• Work to be completed
Lay out the data below as a numbered list, starting at its first line and ending at the line that contains "(x=229, y=124)". Omit blank lines and leave the pictures out of the answer.

[Element lookup records]
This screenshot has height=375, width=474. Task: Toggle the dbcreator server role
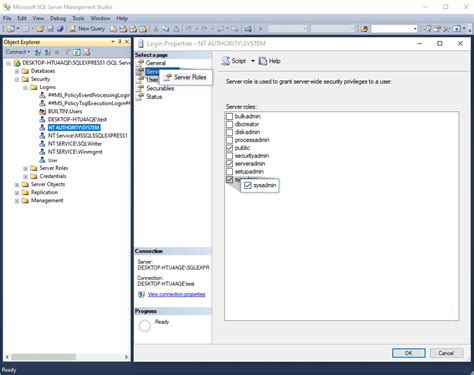(x=229, y=124)
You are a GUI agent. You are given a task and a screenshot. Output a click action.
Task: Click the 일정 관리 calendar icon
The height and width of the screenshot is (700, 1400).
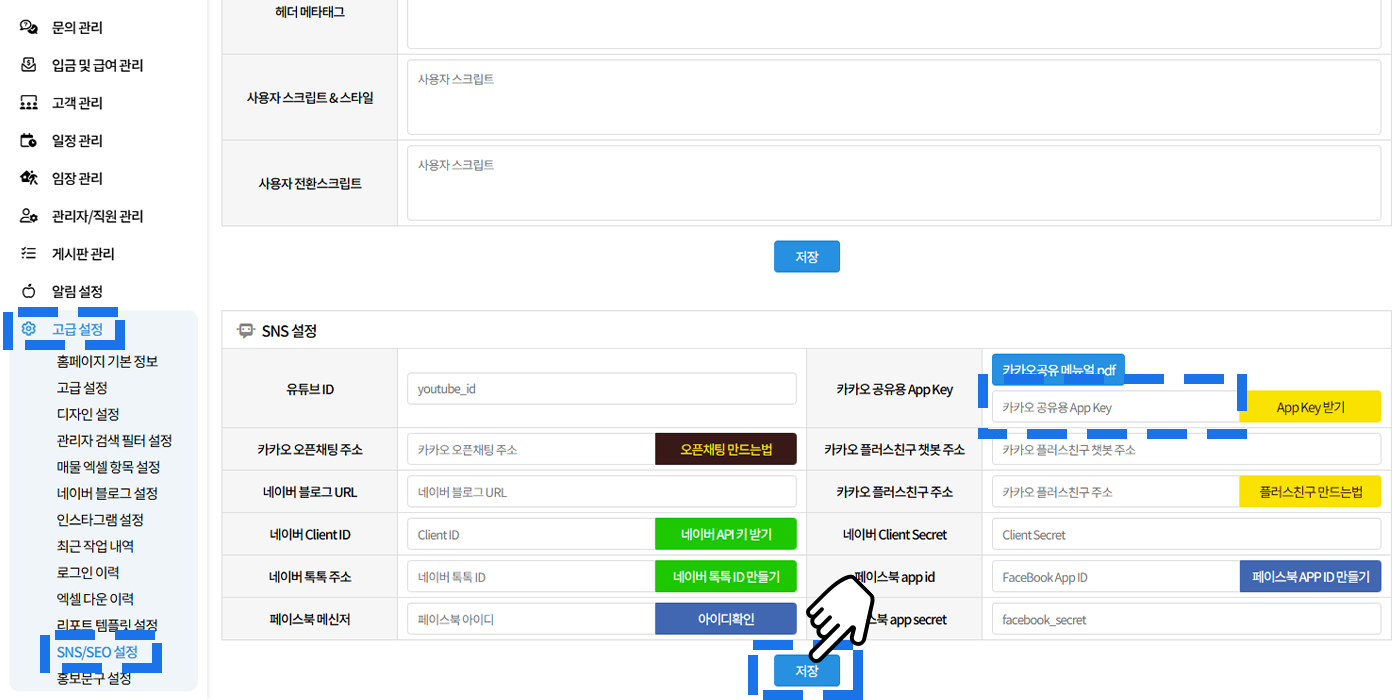[x=29, y=141]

• Correct output
1. This screenshot has height=375, width=474. Task: Toggle the dbcreator server role
2. (x=229, y=124)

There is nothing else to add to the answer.